In pursuit of accountability for human rights violations, including “drift-backs”, Forensis engages with political and legal processes. But it also exhibits its work in galleries – drawing on the experience of its sister agency, Forensic Architecture – in over 200 exhibitions around the world. Moving flexibly and creatively between forums in this way evidences the shifting landscape in which civil society must operate, and, within it, a new role for art institutions.

“The Drift-Backs in the Aegean Sea platform is a monument to the lethal consequences of the EU’s border regime. In the face of implausible denials by the Greek and EU authorities, the platform establishes “drift-backs” as part of a widespread, systematic, and shameful practice of border violence.”
Stefanos Levidis, Project Coordinator, Forensis e.V.

Impacts of the platform Drift-Backs in the Aegean Sea

A blog contribution by Forensis

Since its publication in July, the interactive platform Drift-Backs in the Aegean Sea, developed by researchers from Allianz Foundation grantee Forensis e.V. and its London-based sister agency Forensic Architecture (FA), has laid the groundwork for far-reaching impacts across legal and political forums.

In its launch week, the politician and economist Yanis Varoufakis presented the platform’s findings to the Greek parliament and called for the government to account for its role in the seemingly systemic violation of rights that the platform revealed.

Forensis is proud to see its investigative work contribute to legal and political responses to state-sanctioned violence and human rights violations committed by agencies of the EU and of EU member states.

Members of the European Parliament from the Green Party sent the platform’s findings to the Executive Director of Frontex, the EU’s Border and Coast Guard Agency.
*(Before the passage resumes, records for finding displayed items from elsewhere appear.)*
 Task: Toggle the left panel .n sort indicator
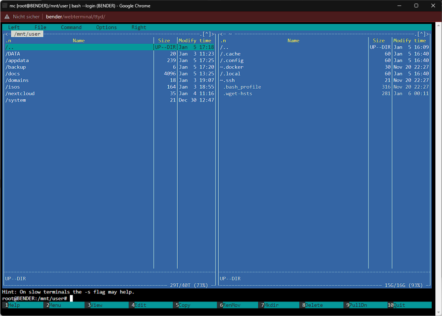click(x=8, y=41)
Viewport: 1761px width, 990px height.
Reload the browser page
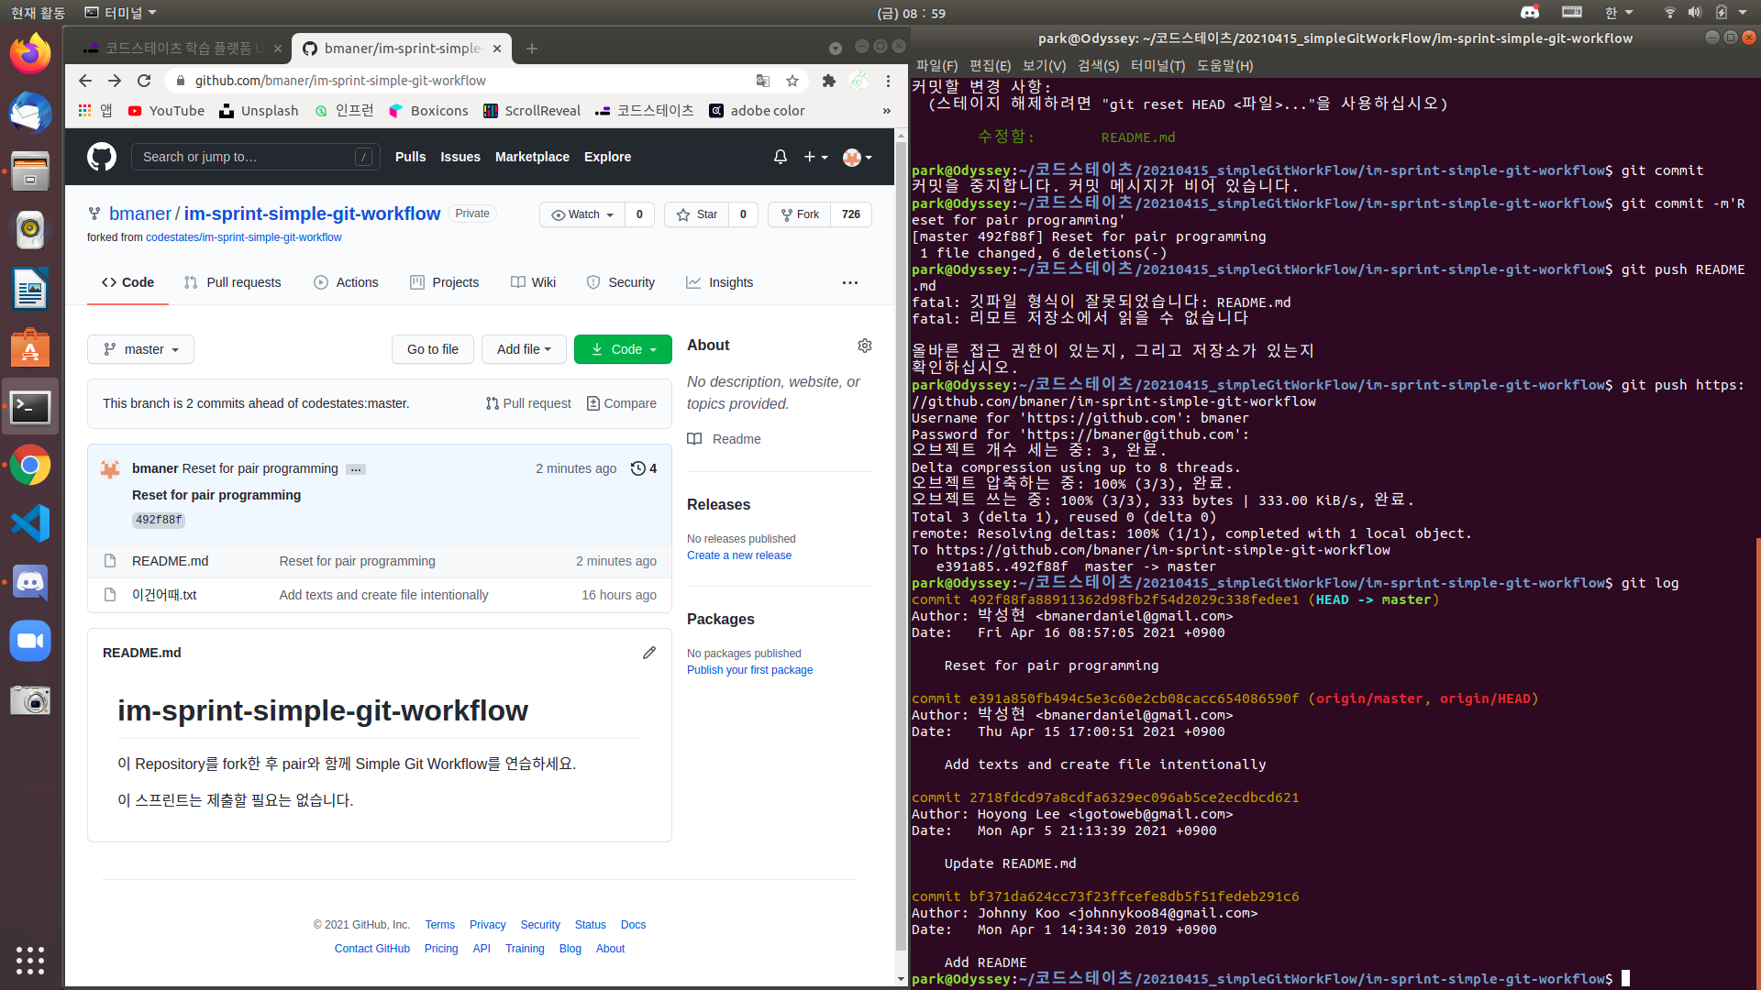[144, 81]
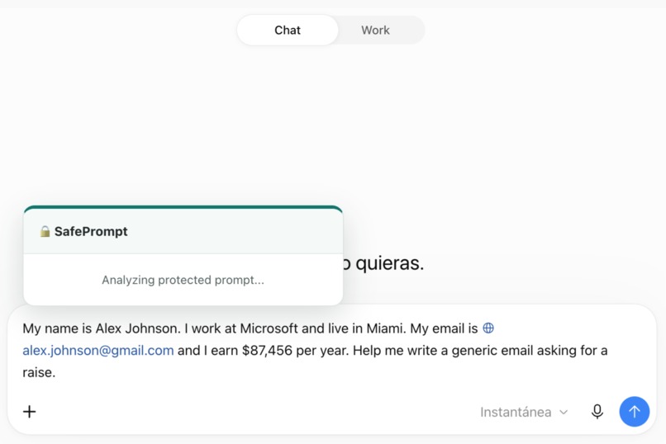Viewport: 666px width, 444px height.
Task: Click the word Microsoft in the prompt
Action: point(269,328)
Frontex, in response, committed in writing to investigate every case on the platform that involved the agency – numbering more than 100. In October 2022, following growing discontent about Frontex’s operations, to which the revelations on the “Drift-backs” platform have contributed, the European Parliament voted against releasing Frontex’s 2022 budget, placing significant pressure on the Agency.

The platform is currently being used to support multiple legal cases filed with the European Court of Human Rights (ECtHR) and related investigative work concerning rights violations in the context of migration. Forensis and its partners will separately submit their own reports to the ECtHR. Forensis has also been invited to contribute to a submission to the International Criminal Court (ICC), which will address alleged crimes against humanity committed by the Greek Coast Guard and Frontex.

One of the principles underlying Forensis’s work is that a strong challenge from civil society to such violations may require campaigners and investigators to work across a large variety of forums and to speak in many different voices. To that end, Forensis and its sister agency FA exhibit their work in cultural institutions and galleries around the world, as well as in legal and political venues. The Aegean Platform was on public display at the 8th Çanakkale Biennial in Turkey in 2022, and we expect more invitations to exhibit the work in 2023. 

Many red dots near the turkish coast on a digital map.